While there are some solid options for a short-term top, it's tough to find a near-term pattern that argues for a meaningful top just yet. Best case for bears says we probably have to chop sideways up first. Best case for bulls says we're about to head off to the races again. We'll start with BKX to understand why:
SPX has similar options:
RUT shows that we've now officially tested the broken blue trend line for the third time. "Third time's a charm," as they say in the charm-making industry, where they always commemorate the third instance of everything by crafting a low-quality charm-bracelet charm out of a mixture of copper and nickle. These "everything that has ever happened three or more times" charms can be purchased on eBay for 99 cents or less, including free shipping via an "ePacket from China." Although, they won't tell you the charm is made of copper and nickle; in fact, the new RUT Charm is being advertised as "14K Solid rolled Gold plated, with Genuine simulated Earth-mined synthetic Natural Diamonds!" (Sorry for the random digression: I've been doing some Christmas shopping on eBay, so I've learned to carefully read the "item description" a minimum of 17 times before bidding, because the auction title is often VERY misleading.)
In conclusion, some near-term chop wouldn't be at all surprising, but we presently have no indication that any kind of "final top" is in place, and the trend still appears to be up for the time being. As noted last update, we'll continue watching for any signs of a turn in the form of an impulsive decline -- but while I'm cognizant of resistance here, I'm not really "top hunting," for reasons I've outlined over the past few updates. The RUT pattern does bear watching, because we have a very similar fractal from about a year ago, and RUT is testing several layers of long-term resistance, so we'll see how the market reacts. Trade safe.
Monday, November 30, 2015
SPX, BKX, RUT: Market Continues to Challenge Resistance
Last update noted that some concrete potentials were emerging from the muck, and, indeed, there has been at least one event of significance since last update: RUT broke above 1200. This is significant because the market is beginning to rule out at least some of the IT bear potentials. Let's jump right into the charts, starting with RUT's 30 minute chart:
Bigger picture, RUT is now in the process of testing the broken long-term uptrend line for the third time. This may be one time too many for bears, as one rarely sees three tests of a broken trend line if that trend break were to indicate that the trend has changed. One or two tests is more common -- when you get three, it sometimes indicates that the market is going to barrel its way right back into that previous trend (in this case: up). And if you get a fourth test, then it's usually a sign the the primary trend is about to resume. We'll see what happens next, and watch for any signs that contradict the above theory.
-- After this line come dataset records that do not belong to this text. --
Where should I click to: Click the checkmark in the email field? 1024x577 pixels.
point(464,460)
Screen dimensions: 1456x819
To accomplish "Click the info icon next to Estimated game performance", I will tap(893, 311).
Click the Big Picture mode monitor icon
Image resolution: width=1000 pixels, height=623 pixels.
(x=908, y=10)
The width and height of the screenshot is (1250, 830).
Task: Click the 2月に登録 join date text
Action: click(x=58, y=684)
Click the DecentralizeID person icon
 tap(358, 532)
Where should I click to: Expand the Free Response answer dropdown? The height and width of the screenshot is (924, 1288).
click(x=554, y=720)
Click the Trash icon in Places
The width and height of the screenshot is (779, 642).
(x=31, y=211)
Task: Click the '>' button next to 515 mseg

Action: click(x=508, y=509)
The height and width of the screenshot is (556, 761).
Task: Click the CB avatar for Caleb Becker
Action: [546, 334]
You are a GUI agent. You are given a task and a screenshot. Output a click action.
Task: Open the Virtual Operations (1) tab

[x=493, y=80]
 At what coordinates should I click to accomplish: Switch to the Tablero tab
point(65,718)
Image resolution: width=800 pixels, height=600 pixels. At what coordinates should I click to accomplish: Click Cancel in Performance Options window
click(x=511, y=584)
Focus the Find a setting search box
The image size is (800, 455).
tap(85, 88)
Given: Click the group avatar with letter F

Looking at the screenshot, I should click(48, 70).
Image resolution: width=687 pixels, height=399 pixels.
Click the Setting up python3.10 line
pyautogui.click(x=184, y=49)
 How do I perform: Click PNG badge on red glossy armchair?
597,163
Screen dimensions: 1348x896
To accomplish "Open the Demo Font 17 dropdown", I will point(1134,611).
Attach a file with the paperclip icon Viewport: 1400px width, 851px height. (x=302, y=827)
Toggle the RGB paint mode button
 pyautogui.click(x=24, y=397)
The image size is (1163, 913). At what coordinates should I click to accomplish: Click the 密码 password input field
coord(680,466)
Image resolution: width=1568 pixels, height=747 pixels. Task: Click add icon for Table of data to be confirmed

Since the November 25 update, BKX has proved that the impulsive interpretation of the final near-term wave was correct:
Finally, SPX hasn't done anything since last update, but has been consolidating beneath resistance:
In conclusion, SPX remains below prior resistance, but RUT is attempting a breakout through the 1200 level. While the market still hasn't cleared resistance, there's not much in the charts that appears terribly bearish at the moment. Until we begin to see impulsive declines, the "threat" of resistance is really the only thing bears have in their favor. Trade safe.